[V0] Correct CUDA Graph capture for encoder-decoder models (#22630)

2025-08-12 17:01:08 +08:00
parent 9f909b8996
commit 8d17fa633e
1 changed files with 11 additions and 1 deletions
--- a/vllm/config/init.py
+++ b/vllm/config/init.py
@@ -1164,8 +1164,18 @@ class ModelConfig:
                    "non-quantized models.", self.quantization)
    def _verify_cuda_graph(self) -> None:
        # The `max_seq_len_to_capture` was incorrectly
        # based on the encoder's input length (448)
        # but not the decoder's larger input length (1500).
        # This change ensures the CUDA Graph captures the correct,
        # larger sequence length, allowing it to work as intended.
        effective_max_seq_len = self.max_model_len
        if self.is_encoder_decoder:
            effective_max_seq_len = max(
                effective_max_seq_len,
                getattr(self.hf_config, "max_source_positions", 0))
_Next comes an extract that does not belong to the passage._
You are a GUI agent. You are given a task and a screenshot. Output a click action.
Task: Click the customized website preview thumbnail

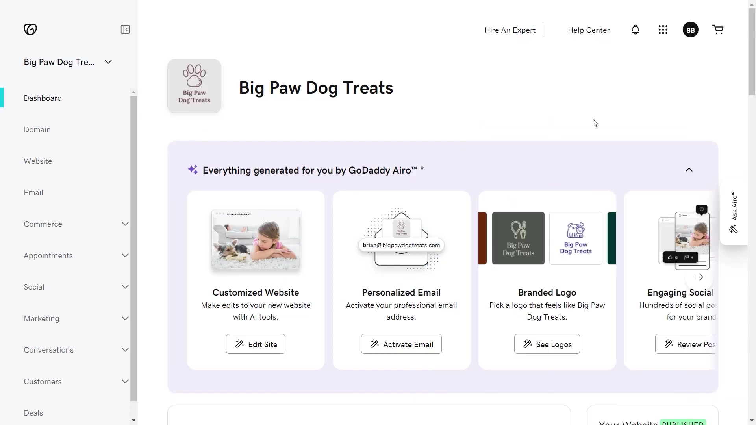(256, 239)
        self.max_seq_len_to_capture = min(self.max_seq_len_to_capture,
-                                          self.max_model_len)
+                                          effective_max_seq_len)
        # CUDAGraph capture not supported for enc-dec models and mllama on ROCm
        ROCM_UNSUPPORTED_MODELS = ['mllama']
        unsupported_rocm = (self.hf_config.model_type